Data entries:

──────────────────────────────

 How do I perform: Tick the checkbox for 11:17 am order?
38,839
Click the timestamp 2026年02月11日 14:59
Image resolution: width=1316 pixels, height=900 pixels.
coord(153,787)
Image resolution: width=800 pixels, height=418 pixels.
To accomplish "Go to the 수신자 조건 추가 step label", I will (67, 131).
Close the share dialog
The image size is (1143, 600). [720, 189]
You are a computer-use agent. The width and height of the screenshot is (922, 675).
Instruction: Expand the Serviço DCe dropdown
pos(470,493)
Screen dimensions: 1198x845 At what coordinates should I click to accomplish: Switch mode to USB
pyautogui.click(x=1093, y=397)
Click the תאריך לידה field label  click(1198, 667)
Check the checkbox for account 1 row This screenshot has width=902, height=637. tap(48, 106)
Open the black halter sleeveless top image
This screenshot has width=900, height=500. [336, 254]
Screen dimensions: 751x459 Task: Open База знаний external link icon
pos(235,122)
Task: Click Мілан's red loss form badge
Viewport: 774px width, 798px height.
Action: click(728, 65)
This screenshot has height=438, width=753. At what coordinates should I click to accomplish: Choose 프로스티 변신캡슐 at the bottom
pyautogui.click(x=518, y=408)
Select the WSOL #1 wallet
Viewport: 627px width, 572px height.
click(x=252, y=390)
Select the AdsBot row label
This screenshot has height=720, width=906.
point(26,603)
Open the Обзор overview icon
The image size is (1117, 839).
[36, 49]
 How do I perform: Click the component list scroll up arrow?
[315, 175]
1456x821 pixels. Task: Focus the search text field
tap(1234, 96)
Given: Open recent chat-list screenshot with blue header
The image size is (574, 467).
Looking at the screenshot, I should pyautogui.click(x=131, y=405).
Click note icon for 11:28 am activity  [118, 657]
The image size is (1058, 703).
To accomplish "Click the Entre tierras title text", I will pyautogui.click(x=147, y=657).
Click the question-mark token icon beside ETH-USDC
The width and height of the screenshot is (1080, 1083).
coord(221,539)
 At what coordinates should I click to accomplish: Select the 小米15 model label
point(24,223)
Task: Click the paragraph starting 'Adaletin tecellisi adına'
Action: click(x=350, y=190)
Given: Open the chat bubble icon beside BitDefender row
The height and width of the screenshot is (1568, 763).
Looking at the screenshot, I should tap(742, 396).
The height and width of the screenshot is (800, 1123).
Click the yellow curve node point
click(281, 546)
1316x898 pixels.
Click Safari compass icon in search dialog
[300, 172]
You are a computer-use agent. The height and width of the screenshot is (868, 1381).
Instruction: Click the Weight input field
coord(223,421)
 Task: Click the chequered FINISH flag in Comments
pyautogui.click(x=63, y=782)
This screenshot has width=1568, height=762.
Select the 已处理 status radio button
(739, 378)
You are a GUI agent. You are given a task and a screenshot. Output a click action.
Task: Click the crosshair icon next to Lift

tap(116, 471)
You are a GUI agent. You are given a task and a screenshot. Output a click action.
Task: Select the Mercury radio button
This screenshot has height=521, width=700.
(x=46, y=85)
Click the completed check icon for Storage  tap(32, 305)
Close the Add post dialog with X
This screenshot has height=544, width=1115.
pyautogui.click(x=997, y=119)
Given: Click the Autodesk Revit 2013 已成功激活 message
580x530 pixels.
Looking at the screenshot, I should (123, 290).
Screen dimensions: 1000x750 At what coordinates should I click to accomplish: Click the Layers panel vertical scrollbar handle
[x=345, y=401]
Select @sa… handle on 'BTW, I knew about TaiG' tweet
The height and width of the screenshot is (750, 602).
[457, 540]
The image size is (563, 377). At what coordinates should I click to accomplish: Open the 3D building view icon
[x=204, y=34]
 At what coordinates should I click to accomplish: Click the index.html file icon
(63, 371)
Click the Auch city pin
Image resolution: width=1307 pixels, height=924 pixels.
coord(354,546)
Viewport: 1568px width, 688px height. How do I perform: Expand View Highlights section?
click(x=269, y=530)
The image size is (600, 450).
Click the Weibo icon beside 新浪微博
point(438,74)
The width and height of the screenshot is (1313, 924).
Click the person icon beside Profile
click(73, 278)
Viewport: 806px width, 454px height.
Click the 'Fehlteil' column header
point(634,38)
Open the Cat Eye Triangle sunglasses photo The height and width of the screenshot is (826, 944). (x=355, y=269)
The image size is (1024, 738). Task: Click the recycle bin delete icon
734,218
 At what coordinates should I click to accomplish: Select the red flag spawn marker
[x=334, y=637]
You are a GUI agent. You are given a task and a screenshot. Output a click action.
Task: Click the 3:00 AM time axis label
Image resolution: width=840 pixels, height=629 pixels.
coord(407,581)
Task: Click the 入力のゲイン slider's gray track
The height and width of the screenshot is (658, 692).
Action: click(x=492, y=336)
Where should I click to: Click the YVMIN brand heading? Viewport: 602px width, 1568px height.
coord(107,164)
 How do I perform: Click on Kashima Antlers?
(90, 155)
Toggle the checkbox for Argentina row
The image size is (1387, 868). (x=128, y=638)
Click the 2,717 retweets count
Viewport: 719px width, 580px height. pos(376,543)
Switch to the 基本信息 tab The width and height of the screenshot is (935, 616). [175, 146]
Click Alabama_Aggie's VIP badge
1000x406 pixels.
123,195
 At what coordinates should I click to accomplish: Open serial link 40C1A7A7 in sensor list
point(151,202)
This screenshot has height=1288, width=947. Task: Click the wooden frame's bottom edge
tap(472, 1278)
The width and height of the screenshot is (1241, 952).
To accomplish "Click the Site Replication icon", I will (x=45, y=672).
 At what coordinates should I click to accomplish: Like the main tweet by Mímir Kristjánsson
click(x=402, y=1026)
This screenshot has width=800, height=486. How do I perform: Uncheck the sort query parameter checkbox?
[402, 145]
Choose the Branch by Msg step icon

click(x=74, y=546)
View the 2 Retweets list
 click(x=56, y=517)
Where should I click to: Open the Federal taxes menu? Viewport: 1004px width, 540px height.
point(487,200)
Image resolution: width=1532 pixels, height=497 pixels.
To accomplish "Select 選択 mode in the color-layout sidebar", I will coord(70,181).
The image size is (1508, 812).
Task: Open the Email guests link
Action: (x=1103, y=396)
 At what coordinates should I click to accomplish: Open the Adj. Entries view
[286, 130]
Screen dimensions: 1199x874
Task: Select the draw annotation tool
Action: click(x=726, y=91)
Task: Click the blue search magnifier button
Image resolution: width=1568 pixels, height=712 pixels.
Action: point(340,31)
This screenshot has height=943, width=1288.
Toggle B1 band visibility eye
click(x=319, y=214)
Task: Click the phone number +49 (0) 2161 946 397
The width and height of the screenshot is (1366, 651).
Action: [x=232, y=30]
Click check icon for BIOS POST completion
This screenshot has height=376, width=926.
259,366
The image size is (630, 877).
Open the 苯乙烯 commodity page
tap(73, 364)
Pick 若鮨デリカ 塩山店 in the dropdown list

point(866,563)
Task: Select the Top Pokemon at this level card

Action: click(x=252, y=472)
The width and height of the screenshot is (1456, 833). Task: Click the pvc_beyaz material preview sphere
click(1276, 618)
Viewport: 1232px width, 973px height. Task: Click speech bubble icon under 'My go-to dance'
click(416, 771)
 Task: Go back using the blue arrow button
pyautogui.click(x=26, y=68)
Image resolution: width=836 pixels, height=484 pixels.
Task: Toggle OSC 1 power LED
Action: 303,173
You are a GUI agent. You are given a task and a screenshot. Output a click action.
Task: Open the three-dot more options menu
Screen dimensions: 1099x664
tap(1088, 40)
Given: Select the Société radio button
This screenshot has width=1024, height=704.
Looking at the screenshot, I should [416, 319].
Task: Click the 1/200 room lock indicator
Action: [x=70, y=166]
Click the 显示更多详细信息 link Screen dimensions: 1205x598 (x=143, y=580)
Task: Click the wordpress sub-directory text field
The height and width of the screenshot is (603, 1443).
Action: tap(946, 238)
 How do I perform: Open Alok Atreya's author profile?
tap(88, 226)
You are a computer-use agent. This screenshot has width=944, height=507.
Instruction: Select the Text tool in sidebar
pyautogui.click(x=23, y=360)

──────────────────────────────

PROBLEM STATEMENT:
The response must consist solely of the lines from the first line of the entries through the line containing "Click the תאריך", repeated exactly.

COMPLETED TASK:
 How do I perform: Tick the checkbox for 11:17 am order?
38,839
Click the timestamp 2026年02月11日 14:59
Image resolution: width=1316 pixels, height=900 pixels.
coord(153,787)
Image resolution: width=800 pixels, height=418 pixels.
To accomplish "Go to the 수신자 조건 추가 step label", I will (67, 131).
Close the share dialog
The image size is (1143, 600). [720, 189]
You are a computer-use agent. The width and height of the screenshot is (922, 675).
Instruction: Expand the Serviço DCe dropdown
pos(470,493)
Screen dimensions: 1198x845 At what coordinates should I click to accomplish: Switch mode to USB
pyautogui.click(x=1093, y=397)
Click the תאריך לידה field label  click(1198, 667)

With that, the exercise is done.